▶ ACTIVITY LIST:
1. Write out, word for word, the part of the Kapil Sibal article between "In an interview" and "fortunes are secure.", inclusive.
2. Extend the news report on Kapil Sibal's criticism of Prime Minister Narendra Modi, beginning right after its last sentence.

Senior Congress leader Kapil Sibal on Friday said Prime Minister Narendra Modi has "without doubt" lost the moral authority to rule for not standing with people in need of medical aid during the second wave of COVID-19 and for doing playing political one-upmanship in polls instead.
In an interview with PTI, the former union minister launched a hard-hitting attack on the prime minister saying the lack of a credible political alternative did not mean that he should stop discharging his duties believing that his political fortunes are secure.
Mr Sibal also attacked the government for what he called its ineptness to strategise the COVID-19 vaccination, saying it borders on criminal negligence and its priorities in tackling the pandemic are "misplaced and faulty and lack sincerity".
He also said that the toolkit issue is nothing but an attempt to "deploy forgery" to divert public attention from his government's failures.
"A prime minister who should have stood with the people while they were languishing outside hospitals in need of medical aid during the pandemic, was busy playing political one-upmanship during Assembly elections in West Bengal, Assam etc, has, without doubt, lost the moral authority to rule.
"There may or may not be a credible alternative but does it mean that he should stop discharging his responsibilities believing that his political fortunes are secure," Mr Sibal told PTI while blaming the prime minister for inaction in saving precious lives during the second wave of the pandemic.

▶ SUPPLIED MATERIAL:
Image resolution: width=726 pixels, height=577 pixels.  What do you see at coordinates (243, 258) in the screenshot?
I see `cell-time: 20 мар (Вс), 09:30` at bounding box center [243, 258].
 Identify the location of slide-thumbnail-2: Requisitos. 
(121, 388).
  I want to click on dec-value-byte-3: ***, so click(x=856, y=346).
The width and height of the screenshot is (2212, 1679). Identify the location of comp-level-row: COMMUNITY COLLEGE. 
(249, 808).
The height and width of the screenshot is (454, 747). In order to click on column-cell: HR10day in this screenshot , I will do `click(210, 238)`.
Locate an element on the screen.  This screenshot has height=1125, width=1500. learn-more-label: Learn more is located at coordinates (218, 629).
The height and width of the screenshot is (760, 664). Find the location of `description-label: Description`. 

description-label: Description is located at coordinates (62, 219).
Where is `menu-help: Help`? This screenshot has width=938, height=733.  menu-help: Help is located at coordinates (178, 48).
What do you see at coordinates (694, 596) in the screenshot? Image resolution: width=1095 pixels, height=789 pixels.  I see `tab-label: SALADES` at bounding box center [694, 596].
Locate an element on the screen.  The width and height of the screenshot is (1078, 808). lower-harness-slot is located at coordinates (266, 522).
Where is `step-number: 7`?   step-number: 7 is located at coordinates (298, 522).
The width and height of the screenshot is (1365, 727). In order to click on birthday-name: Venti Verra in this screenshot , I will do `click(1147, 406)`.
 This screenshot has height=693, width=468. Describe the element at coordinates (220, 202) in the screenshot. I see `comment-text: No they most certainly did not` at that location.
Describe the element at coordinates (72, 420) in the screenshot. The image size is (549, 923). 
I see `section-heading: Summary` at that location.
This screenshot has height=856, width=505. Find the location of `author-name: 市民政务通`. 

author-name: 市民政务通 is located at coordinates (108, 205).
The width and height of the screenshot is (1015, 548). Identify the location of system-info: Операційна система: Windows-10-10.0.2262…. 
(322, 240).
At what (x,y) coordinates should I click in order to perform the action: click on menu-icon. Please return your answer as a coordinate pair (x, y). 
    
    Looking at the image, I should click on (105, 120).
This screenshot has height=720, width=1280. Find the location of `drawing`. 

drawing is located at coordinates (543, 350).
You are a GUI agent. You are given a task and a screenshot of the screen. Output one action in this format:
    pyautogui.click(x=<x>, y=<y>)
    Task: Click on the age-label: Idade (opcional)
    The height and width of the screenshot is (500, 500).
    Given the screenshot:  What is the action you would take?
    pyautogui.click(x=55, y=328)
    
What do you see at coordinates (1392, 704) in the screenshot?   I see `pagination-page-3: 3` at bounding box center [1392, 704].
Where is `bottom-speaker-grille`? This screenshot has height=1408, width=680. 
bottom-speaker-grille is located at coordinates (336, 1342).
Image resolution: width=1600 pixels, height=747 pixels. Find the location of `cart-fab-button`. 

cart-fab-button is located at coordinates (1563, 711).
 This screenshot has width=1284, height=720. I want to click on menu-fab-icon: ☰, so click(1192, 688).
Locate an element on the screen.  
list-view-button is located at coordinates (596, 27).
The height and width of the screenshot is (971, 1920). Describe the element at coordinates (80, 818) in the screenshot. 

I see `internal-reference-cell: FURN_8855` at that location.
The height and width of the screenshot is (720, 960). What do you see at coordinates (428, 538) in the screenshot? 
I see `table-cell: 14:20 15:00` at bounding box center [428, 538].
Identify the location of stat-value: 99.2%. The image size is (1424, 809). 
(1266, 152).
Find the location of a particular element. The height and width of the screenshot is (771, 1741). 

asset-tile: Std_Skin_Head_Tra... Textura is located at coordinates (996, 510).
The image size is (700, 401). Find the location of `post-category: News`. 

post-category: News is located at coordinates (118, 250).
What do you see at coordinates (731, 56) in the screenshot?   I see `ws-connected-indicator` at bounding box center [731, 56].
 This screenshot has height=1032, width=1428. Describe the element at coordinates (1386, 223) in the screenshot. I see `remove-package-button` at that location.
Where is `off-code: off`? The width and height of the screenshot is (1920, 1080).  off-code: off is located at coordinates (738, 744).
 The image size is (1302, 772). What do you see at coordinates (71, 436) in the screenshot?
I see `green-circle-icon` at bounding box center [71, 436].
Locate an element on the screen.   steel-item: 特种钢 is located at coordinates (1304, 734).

▶ ANSWERS FOR EACH ITEM:
1.
In an interview with PTI, the former union minister launched a hard-hitting attack on the prime minister saying the lack of a credible political alternative did not mean that he should stop discharging his duties believing that his political fortunes are secure.

2.
Mr Sibal said he agreed that at present "there is definitely a void in terms of a strong political alternative" and that is why he has suggested reforms in his own party so that the country has strong and credible opposition.
The senior Congress leader, who was one of the 23 leaders who had written to Sonia Gandhi suggesting the party's overhaul, said when the whole world was doing its best to tide over the pandemic and save precious human lives, our Prime Minister was busy addressing election rallies in West Bengal, Assam, Tamil Nadu and Kerala.
The COVID-19 protocols that the government under him had itself put in place were openly flouted, he alleged, saying, "I believe that is what defamed India".
He said it is so convenient for this government to pin blame on others for its "monumental failures" rather than to introspect and do the course correction in order to provide succour to those affected.
"The toolkit issue is nothing but an attempt to deploy forgery to divert public attention from the Modi government's failures in managing the coronavirus pandemic," he said referring to the issue that has been marked as ''manipulative media'' by Twitter leading to a tiff with the government.
Mr Sibal also alleged multiple flip-flops in the government's vaccine policy and said India was hugely embarrassed within a short span of time from a vaccine supplier to a country that was gasping for oxygen.
He also blamed the government for doing nothing to ramp up medical infrastructure between the first and the second wave that cost the country heavily and many precious lives were lost for want of medical aid including oxygen, ICU beds and medicines.
The Congress leader also accused the government of doing nothing to ramp up vaccine production and said it was shocking that the first order for procurement of vaccine from foreign manufacturers was placed as late as January 2021.
"Our ineptness to strategise the COVID-19 vaccination drive borders on criminal negligence. Globally, mass immunization is key to managing the pandemic. The two pillars of immunising a large population quickly and efficiently are procurement and delivery. In India, we have struggled on both fronts," he said.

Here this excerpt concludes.